Les femmes ont aussi la tête allongée et le front saillant ; mais elles ont rarement le visage osseux et amaigri du Pahouin. Elles ont de l’embonpoint, trop peut-être, sans jamais arriver à l’obésité, infirmité à peu près inconnue aux races noires. Leur main étonne souvent par sa petitesse et la finesse de son attache. Ce qui n’empêche pas ces beautés charnues et peu vêtues d’être parfaitement laides à de rares exceptions près ; et malheureusement chez elles l’art vient bien mal en aide à la nature. Ce n’est pas qu’elles ne soient coquettes. Elles couvrent leur poitrine de colliers comme les Gabonaises, et attachent à leurs cheveux une multitude de grappes de perles blanches très-fines qui tombent sur leurs épaules ou descendent devant leurs yeux et leur fouettent le visage, parure originale et d’un bon effet. Leurs bras et leurs jambes sont garnis de bracelets en cuivre ou en fer poli qui ressemblent ordinairement à de longs ressorts à boudin. Les jeunes mères s’enlaidissent à plaisir en se barbouillant des pieds à la tête, et je ne sais trop pourquoi, avec une décoction de bois rouge. Elles portent un large baudrier tout couvert de coquilles de cauris, et dans l’anse duquel repose leur enfant à la mamelle. De vêtements proprement dits, ces dames n’en ont point, et je n’en parle que pour mémoire.

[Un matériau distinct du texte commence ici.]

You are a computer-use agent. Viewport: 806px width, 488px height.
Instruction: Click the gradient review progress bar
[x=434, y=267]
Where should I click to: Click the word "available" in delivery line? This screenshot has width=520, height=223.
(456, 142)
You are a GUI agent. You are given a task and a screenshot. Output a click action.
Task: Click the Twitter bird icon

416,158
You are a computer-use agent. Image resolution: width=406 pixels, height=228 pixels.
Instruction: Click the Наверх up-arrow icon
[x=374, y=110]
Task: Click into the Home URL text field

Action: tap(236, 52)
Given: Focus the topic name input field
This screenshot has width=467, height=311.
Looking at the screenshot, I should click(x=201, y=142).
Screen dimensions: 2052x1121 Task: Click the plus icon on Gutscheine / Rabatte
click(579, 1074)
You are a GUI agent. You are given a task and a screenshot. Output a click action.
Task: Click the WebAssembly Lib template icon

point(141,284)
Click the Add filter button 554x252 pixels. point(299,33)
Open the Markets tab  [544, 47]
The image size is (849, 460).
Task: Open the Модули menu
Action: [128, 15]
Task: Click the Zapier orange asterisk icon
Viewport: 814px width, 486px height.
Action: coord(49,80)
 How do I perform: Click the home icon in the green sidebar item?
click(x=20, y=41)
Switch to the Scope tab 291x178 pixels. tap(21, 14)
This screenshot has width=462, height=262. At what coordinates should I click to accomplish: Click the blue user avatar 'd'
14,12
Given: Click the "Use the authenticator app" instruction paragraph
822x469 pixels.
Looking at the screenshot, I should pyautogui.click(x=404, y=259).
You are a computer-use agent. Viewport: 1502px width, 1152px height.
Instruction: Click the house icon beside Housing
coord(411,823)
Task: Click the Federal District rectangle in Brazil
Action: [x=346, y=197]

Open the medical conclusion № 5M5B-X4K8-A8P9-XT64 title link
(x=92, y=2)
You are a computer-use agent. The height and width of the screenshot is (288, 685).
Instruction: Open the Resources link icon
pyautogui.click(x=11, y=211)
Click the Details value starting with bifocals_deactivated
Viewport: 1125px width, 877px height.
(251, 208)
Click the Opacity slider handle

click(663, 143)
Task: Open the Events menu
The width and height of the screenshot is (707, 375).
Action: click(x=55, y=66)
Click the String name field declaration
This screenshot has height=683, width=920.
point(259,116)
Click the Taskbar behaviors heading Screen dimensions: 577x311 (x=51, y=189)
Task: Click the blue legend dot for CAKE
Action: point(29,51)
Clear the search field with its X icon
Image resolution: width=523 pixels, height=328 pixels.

Mais elles ont l’ito, un ornement qui est bien à elles. C’est un morceau d’écorce rouge plissée qui se passe sous la ceinture, et dont l’extrémité s’étale en éventail au milieu du dos, comme la queue épanouie d’un dindon qui fait la roue. Si ce volatile existait dans le pays, on croirait volontiers qu’il a servi de modèle à l’inventeur de ce bizarre accoutrement. Cette étoffe souple et résistante, teinte en rouge avec une décoction de bois de santal, est empruntée à l’emvien, qui n’est autre chose qu’un figuier ; cet arbre qui d’après la tradition, a fourni jadis des vêtements à nos premiers pères, habille donc encore aujourd’hui des gens presque aussi voisins qu’eux de l’état de nature.

Telle était la population singulière au milieu de laquelle je me trouvais pour la première fois. Je l’ai revue fréquemment depuis, mais surtout dans les villages moins éloignés de nos établissements, où elle commence déjà à perdre son originalité. Chasseurs et guerriers, la première chose que les Pahouins empruntent aux Européens, ce sont des fusils, puis des étoffes et les oripeaux grotesques qui ont fait de tout temps le bonheur des peuples noirs. C’est dans un de ces villages pervertis en quelque sorte par notre contact que M. Houzé de l’Aulnoit a pris les types que nous présentons plus loin à nos lecteurs. Le chef dont la tête est coiffée d’un kolbach, a bien les caractères physiques de sa race, mais combien est préférable à son ridicule accoutrement la vraie tenue de guerre du Pahouin primitif !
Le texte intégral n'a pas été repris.